The standard UK motor pricing model multiplies two things together: the Poisson GLM for claim count and the Gamma GLM for average severity. Pure premium = E[N] × E[S]. Simple, auditable, embedded in every pricing team’s tooling.

The assumption underneath that multiplication is that N and S are independent given your rating factors. They are not. NCD structure systematically suppresses borderline claims — policyholders who have already claimed once in the year do not report small incidents near the claim threshold, so high-frequency policies tend to have lower average severity per claim. The independence assumption overstates the risk for your multi-claim segment and understates it for the single-claim segment. Vernic, Bolancé, and Alemany (2022) quantified this mismeasurement at €5–55 per policyholder on a Spanish auto book.
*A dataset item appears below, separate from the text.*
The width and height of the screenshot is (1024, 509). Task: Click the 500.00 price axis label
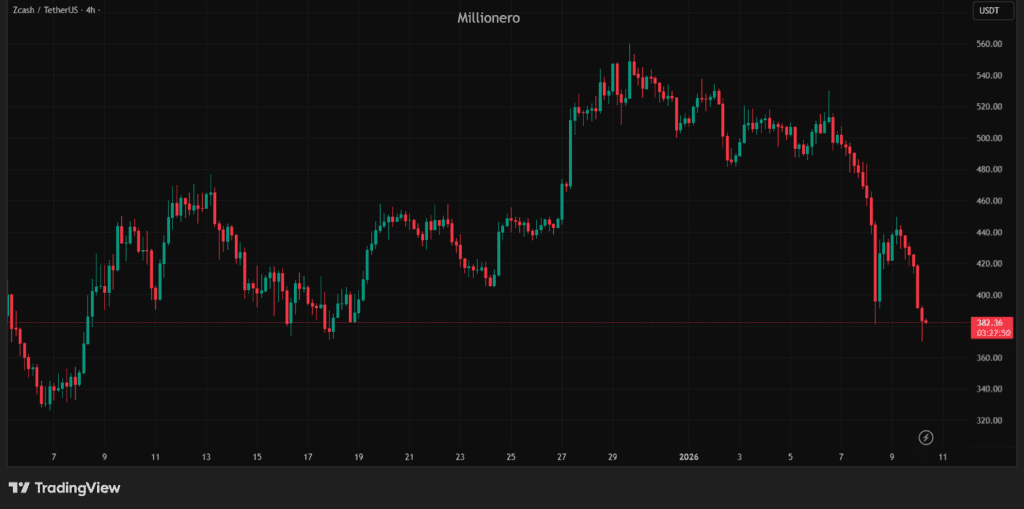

The directional effect in UK motor is identical.

insurance-frequency-severity claims to fix this with a Sarmanov copula, IFM estimation that plugs into your existing GLMs, and analytical (closed-form) correction factors at scoring time. We read the source and ran the benchmark. Here is what it actually does.


What the library claims to do

The core idea is to replace the independence assumption with the Sarmanov bivariate distribution:

f(n, s) = f_N(n) × f_S(s) × [1 + ω × φ₁(n) × φ₂(s)]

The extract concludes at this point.